Mendapati jawaban yang tidak ada kepastian, para anggota barisan pertahanan dalam sebuah pertempuran mengangguk kecil. Tidak berapa lama, datang seorang wanita—warga setempat.

Rumah yang sedang dihuni oleh bupati dan jajarannya adalah bekas miliknya. Namun, sejak kehadiran orang nomor satu itu di wilayah, membuat mereka pindah ke rumah yang berada di ujung jalan.
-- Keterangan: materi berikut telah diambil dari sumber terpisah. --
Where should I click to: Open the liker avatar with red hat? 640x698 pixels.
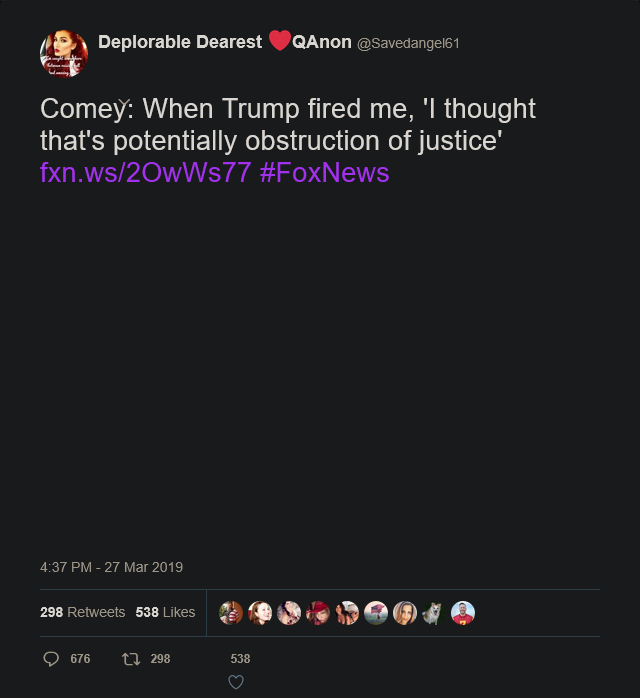coord(318,613)
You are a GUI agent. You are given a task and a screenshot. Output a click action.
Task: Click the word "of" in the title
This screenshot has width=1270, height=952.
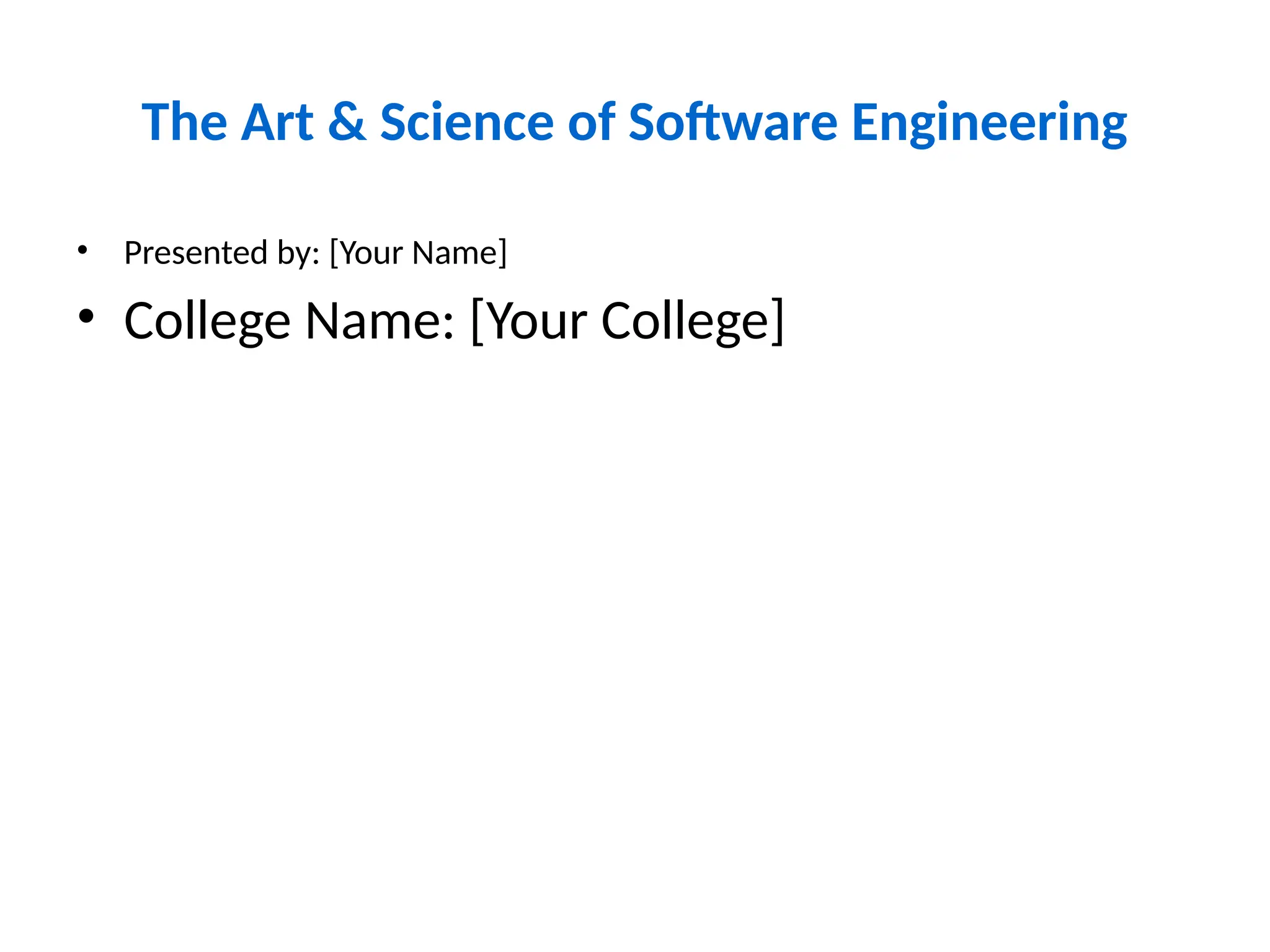coord(591,123)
Bisa dibilang, mereka adalah orang yang kaya di Bandar Pulau. Dengan memiliki ternak serta sawah berukuran lumayan luas, serta hasil kebun juga bisa menghidupi mereka.

Bandar Pulau saat itu, dialiri oleh Sungai Asahan yang berhulu di Danau Toba dan habis di Tanjung Balai.

Menempuh sungai itulah Bandar Pulau menjadi kawedanan yang maju pada zaman penjajahan Belanda, dengan Bandar Pulau sebagai pusat perdagangan selang orang Toba yang membawa sayur-mayur dengan orang Melayu dari Tanjung Balai yang membawa hasil laut.

"Selamat malam Bapak-Bapak ... silakan diminum kopinya," ucap seorang wanita paruh baya, bersanggul, dan mengenakan kemban dan kain selendang.

"Wah, terima kasih, Bu. Ini kopi dari mana?" tanya Bupati Abdullah.

"Kopi dari Sipirok, Pak. Mereka selalu datang di pekan seminggu sekali, dan untuk stok kami belinya banyak," jawab wanita itu.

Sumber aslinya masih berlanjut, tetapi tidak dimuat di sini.